> [Task statement]:
Output every record below exactly as it appears.

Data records
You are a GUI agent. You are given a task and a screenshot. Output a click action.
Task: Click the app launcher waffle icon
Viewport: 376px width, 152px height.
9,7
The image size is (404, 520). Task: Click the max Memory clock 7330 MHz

> [The answer]:
You are a GUI agent. You are given a task and a screenshot. Output a click action.
Task: Click the app launcher waffle icon
Viewport: 376px width, 152px height.
9,7
The image size is (404, 520). Task: Click the max Memory clock 7330 MHz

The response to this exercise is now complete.